## EXERCISE DESCRIPTION
Please print the data word for word, from the line containing "Draw a vertical line on chart" down to the end, and leave the pictures out.

[Text and element pointing records]
---------------

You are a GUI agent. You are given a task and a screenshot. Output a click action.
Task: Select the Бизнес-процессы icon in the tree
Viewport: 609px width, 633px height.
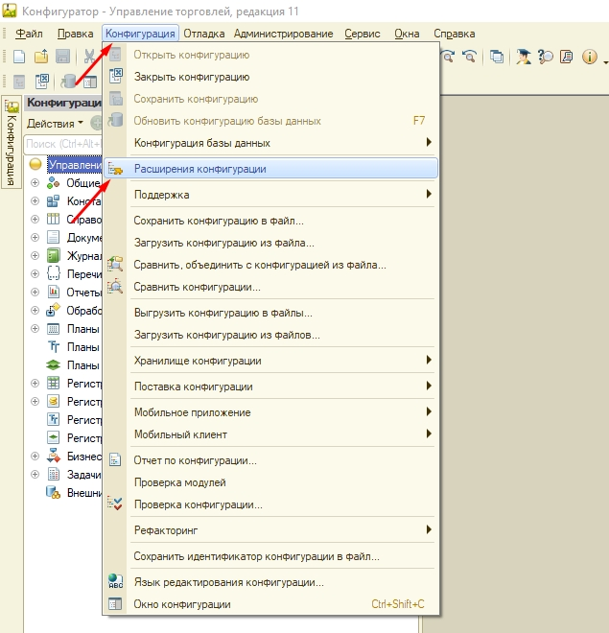pos(54,457)
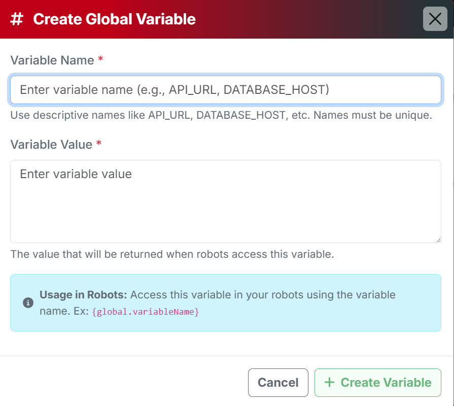Click the Create Global Variable title text
Screen dimensions: 454x406
pyautogui.click(x=114, y=19)
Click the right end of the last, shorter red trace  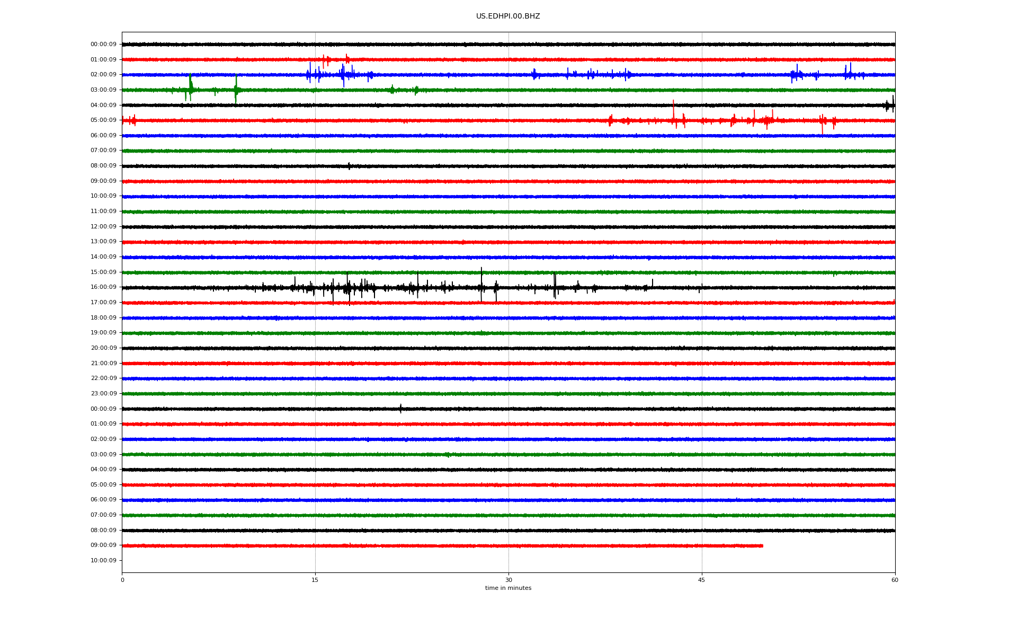pyautogui.click(x=762, y=545)
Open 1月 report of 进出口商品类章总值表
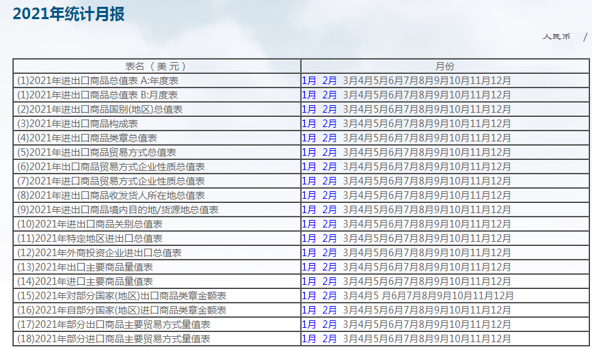Screen dimensions: 592x347 pos(309,138)
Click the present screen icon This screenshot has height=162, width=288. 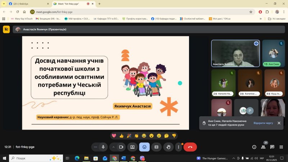[132, 147]
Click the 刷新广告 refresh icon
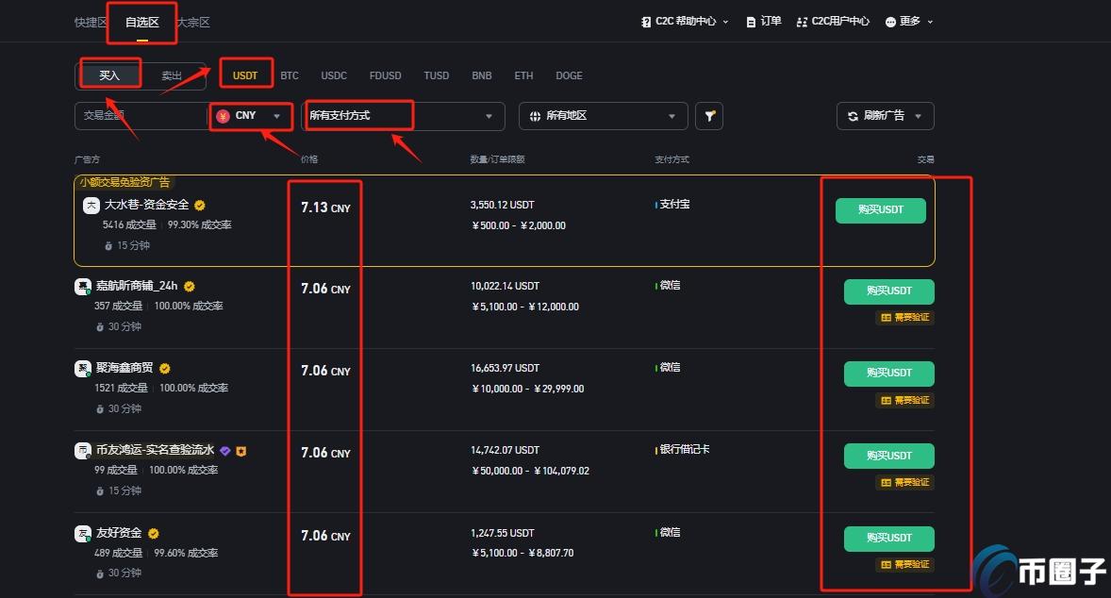This screenshot has width=1111, height=598. point(854,116)
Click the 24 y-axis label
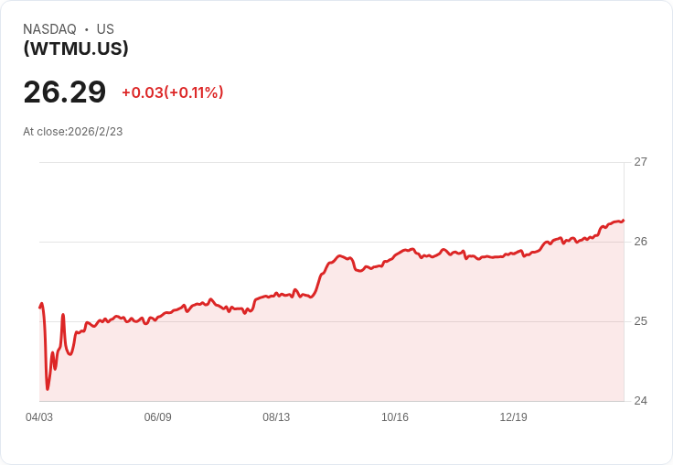This screenshot has width=673, height=465. pos(640,401)
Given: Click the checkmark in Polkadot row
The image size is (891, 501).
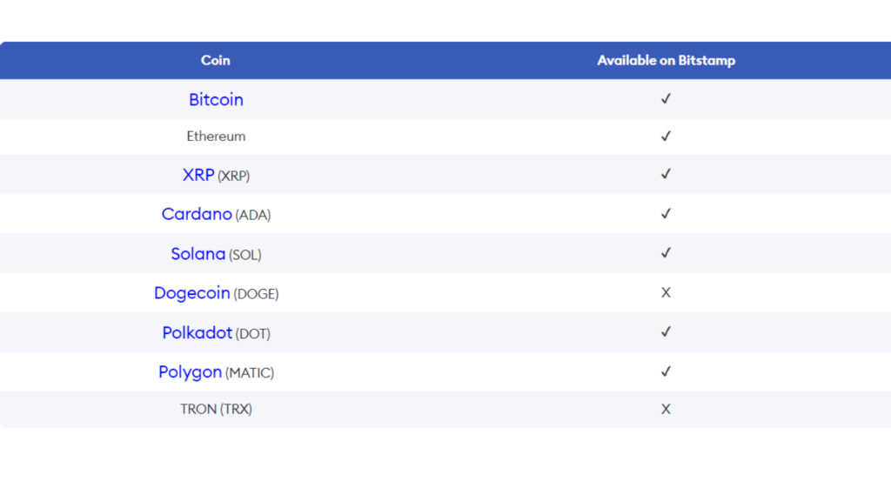Looking at the screenshot, I should (x=666, y=332).
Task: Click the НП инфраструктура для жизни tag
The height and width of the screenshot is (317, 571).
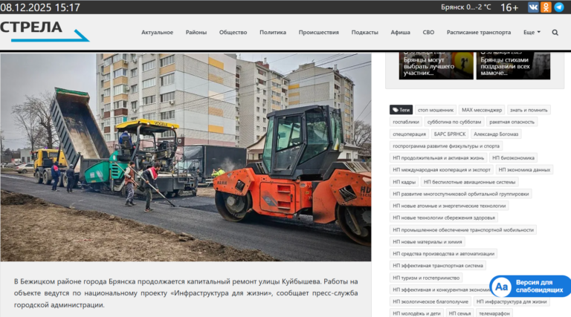Action: click(x=512, y=301)
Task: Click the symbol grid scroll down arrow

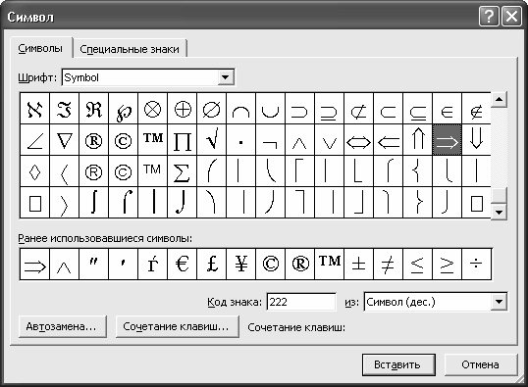Action: [x=499, y=213]
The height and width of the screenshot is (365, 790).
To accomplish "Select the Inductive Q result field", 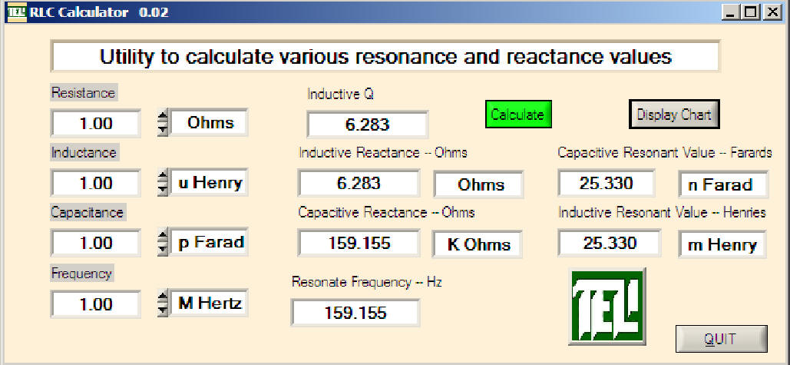I will (367, 125).

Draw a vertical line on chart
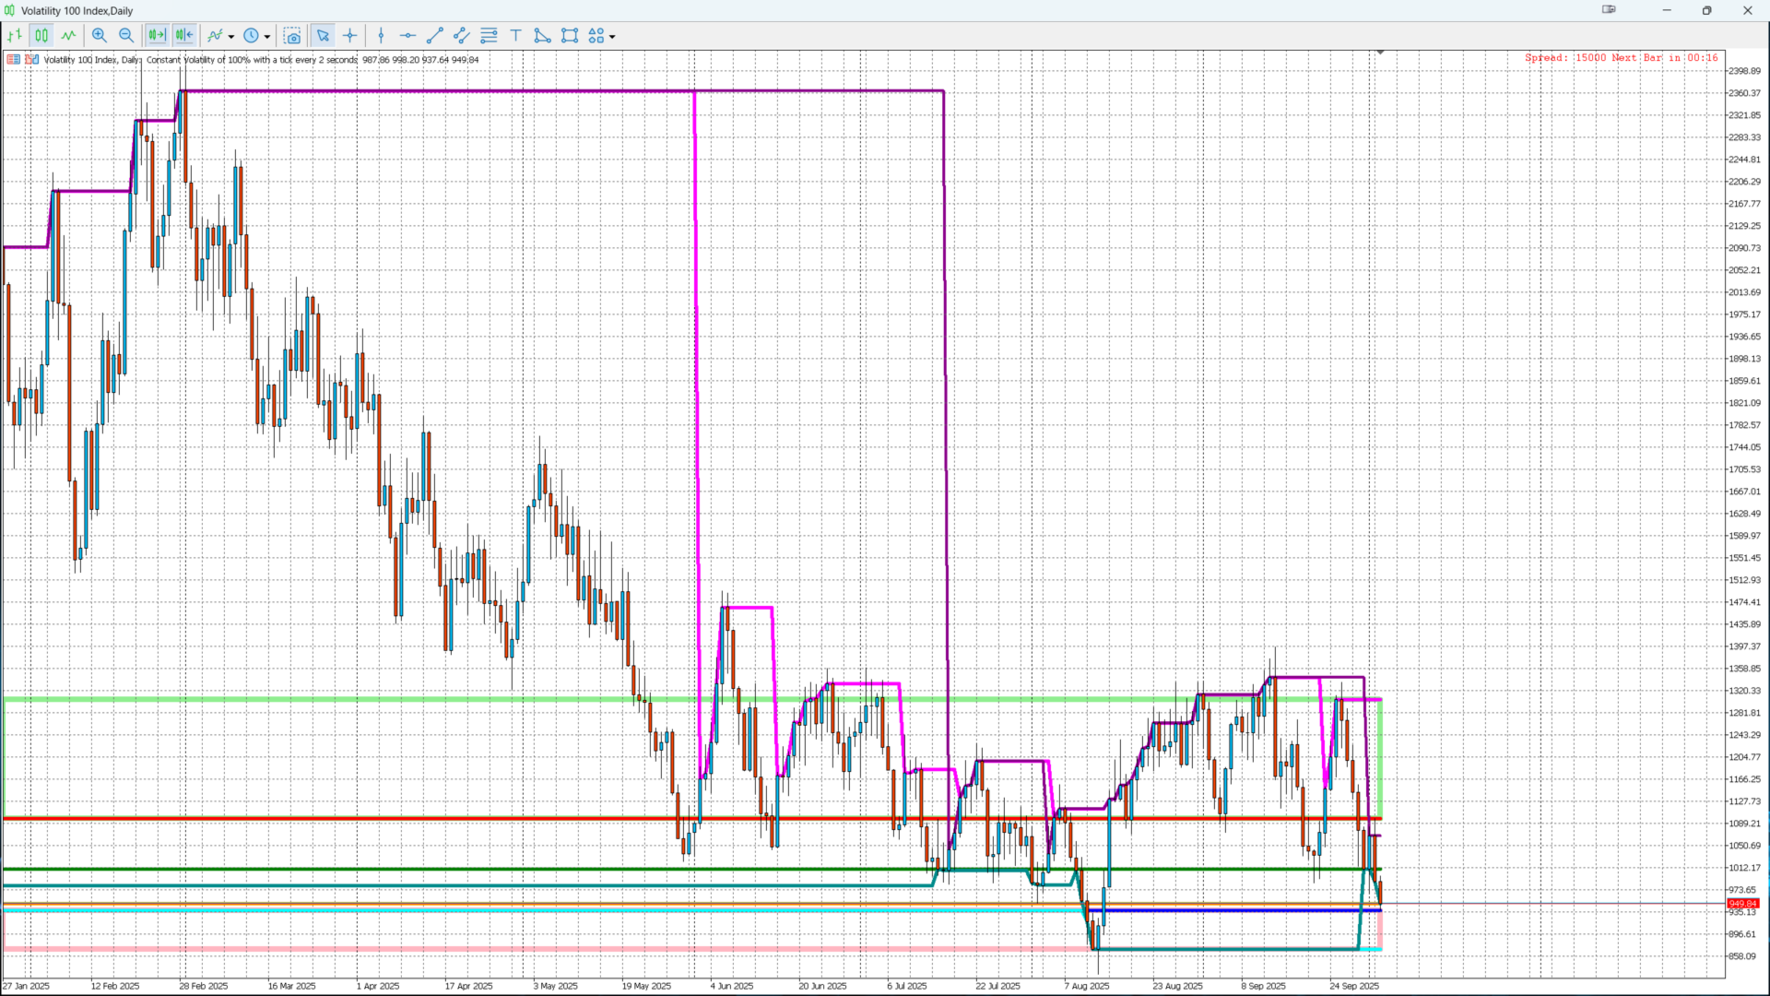pos(381,36)
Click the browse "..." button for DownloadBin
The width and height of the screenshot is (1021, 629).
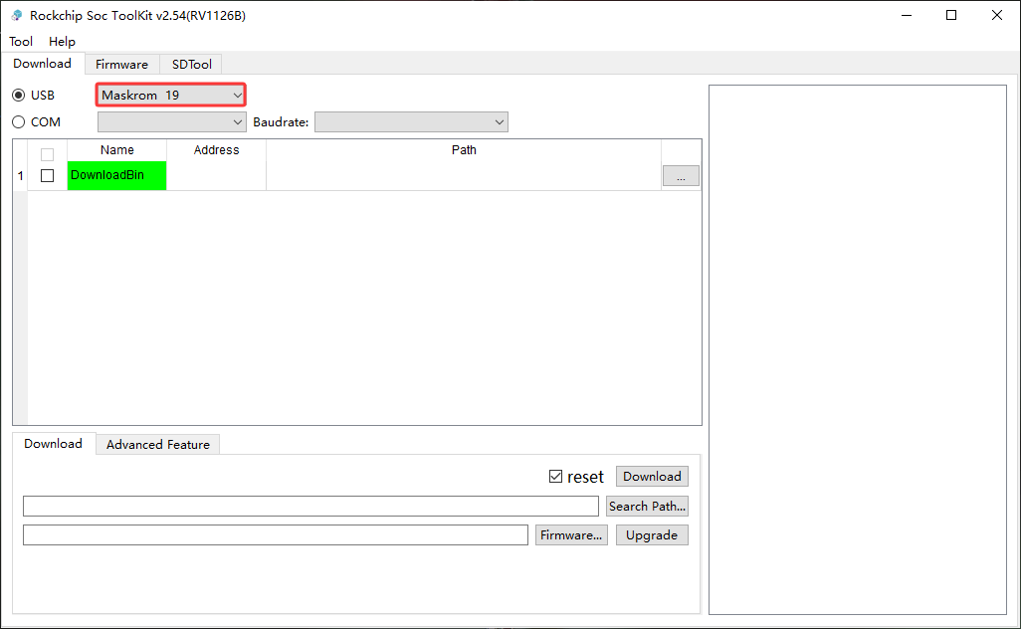[x=681, y=176]
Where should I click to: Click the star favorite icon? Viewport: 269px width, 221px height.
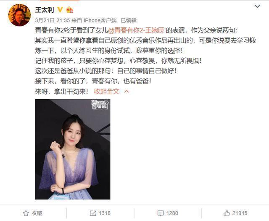(x=26, y=213)
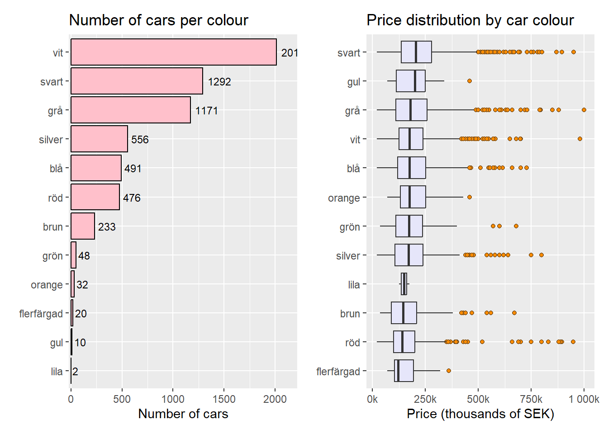
Task: Click the brun boxplot box
Action: (x=404, y=313)
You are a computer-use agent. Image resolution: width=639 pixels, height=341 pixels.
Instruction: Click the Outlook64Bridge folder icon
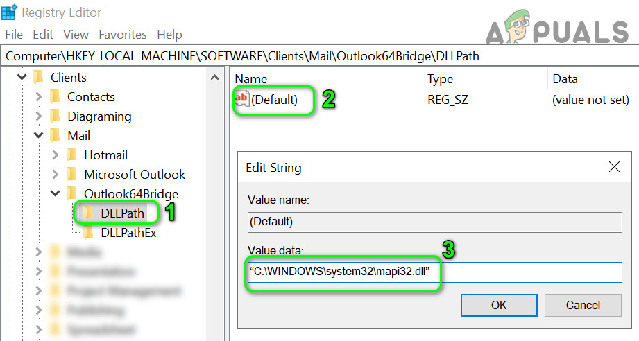click(71, 194)
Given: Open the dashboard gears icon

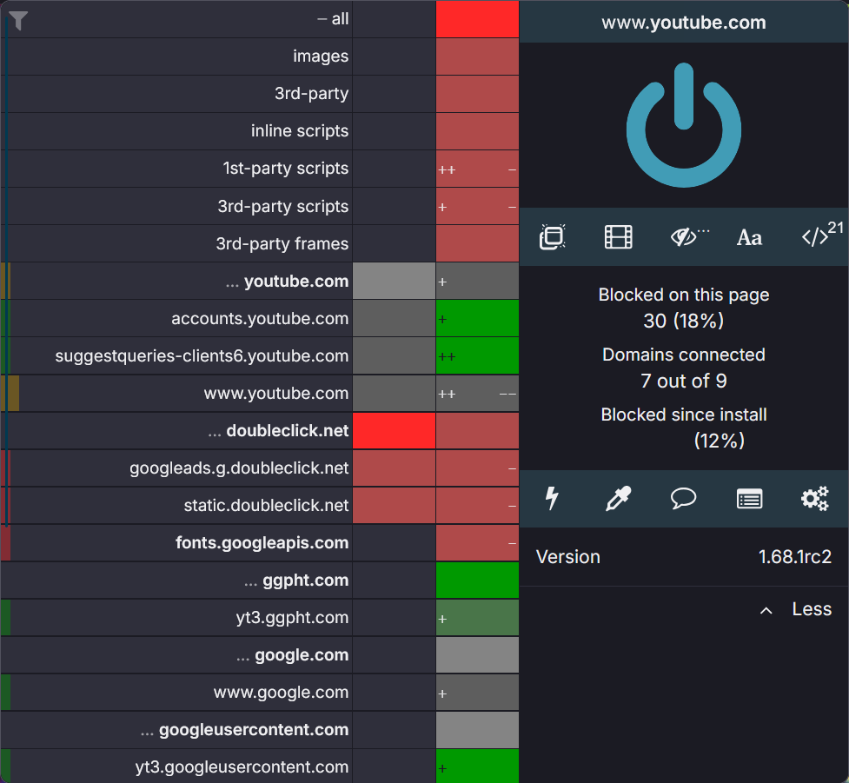Looking at the screenshot, I should click(815, 498).
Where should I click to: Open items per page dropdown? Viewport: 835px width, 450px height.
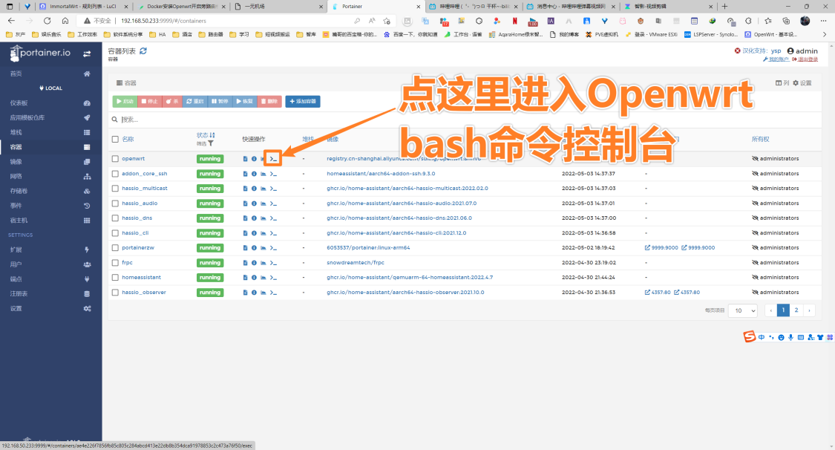tap(743, 310)
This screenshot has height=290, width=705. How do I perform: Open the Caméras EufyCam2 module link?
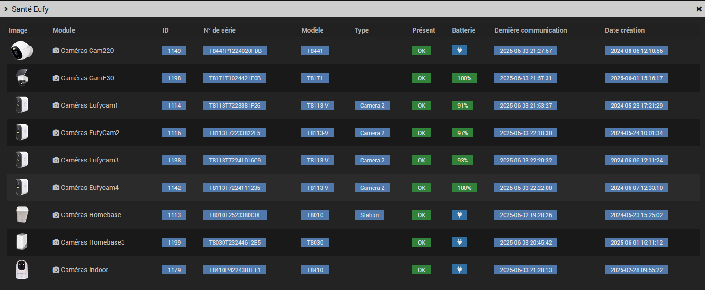[90, 133]
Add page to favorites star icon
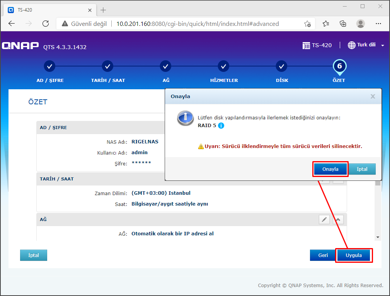This screenshot has height=296, width=390. [x=307, y=24]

---------------

## FULL SOLUTION
Draw a vertical line on chart
pos(381,36)
Click the browse "..." button for DownloadBin
The width and height of the screenshot is (1021, 629).
[x=681, y=176]
Where should I click to: Click the star favorite icon? Viewport: 269px width, 221px height.
(x=26, y=213)
Task: Click the brun boxplot box
Action: (x=404, y=313)
You are a computer-use agent. Image resolution: width=639 pixels, height=341 pixels.
Instruction: Click the Outlook64Bridge folder icon
click(71, 194)
Given: Open the dashboard gears icon

Looking at the screenshot, I should click(815, 498).
Where should I click to: Open items per page dropdown? Viewport: 835px width, 450px height.
tap(743, 310)
This screenshot has height=290, width=705. How do I perform: Open the Caméras EufyCam2 module link?
[90, 133]
Add page to favorites star icon
This screenshot has height=296, width=390. [x=307, y=24]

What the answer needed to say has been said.